His voice burst from him, harsh and terrible as though it had been torn from the bottom of a tortured soul.

"For the fun of the thing."

Among the seven present there was no movement, no sound. Scarcely one seemed to breathe or be alive except the woman who stood there, her breast heaving, a twisted smile of wild self-mockery on her ashy lips.

Nehal Singh turned and went to the door. There he stopped and looked back at her and the little group of which she formed the central figure. Then he made a gesture—one single gesture. He raised his hand high above his head and brought it down, palm downward. In that movement there was a contempt, a scorn, a bitterness so profound that it seemed to mingle with a terrible pity; but above all there was a final severing, a breaking of the last link which bound them. The next minute the door closed behind him.

How long the silence that followed lasted no one knew. It was broken by Mrs. Cary, who flung herself face downward on the table, and burst into wild, uncontrollable sobs.

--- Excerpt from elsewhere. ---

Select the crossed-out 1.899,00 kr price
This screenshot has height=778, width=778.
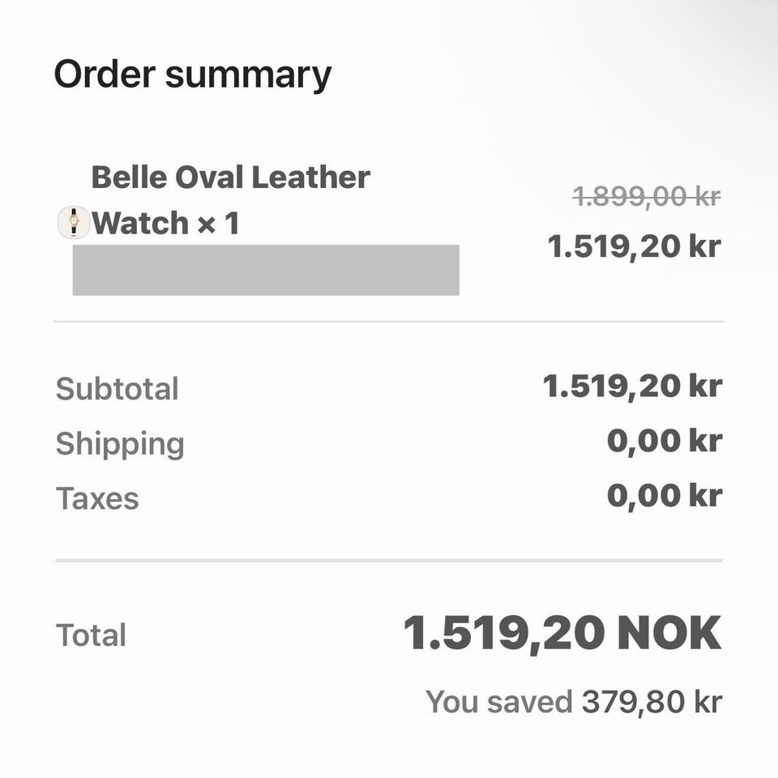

"Oh, Beaty!" she moaned. "Our reputations—our good name! How could you have told such wicked stories about yourself and poor Mr. Travers! How could you!"

Colonel Carmichael shook his head. He was overwhelmed by a cross-current of conflicting emotions to which he could give no name.

"True or not true, your—eh—statement has got us into a pretty mess, Miss Cary," he said. "You have played with fire. Pray Heaven that it has not set light to Marut!"

She turned and looked at him. In that pale face upon which had sunk the light of a sudden peace the Colonel read something which sent his blunt instinct searching wildly for a solution.

"I did what I had to do, Colonel Carmichael," she said. "Come, mother, we must go home."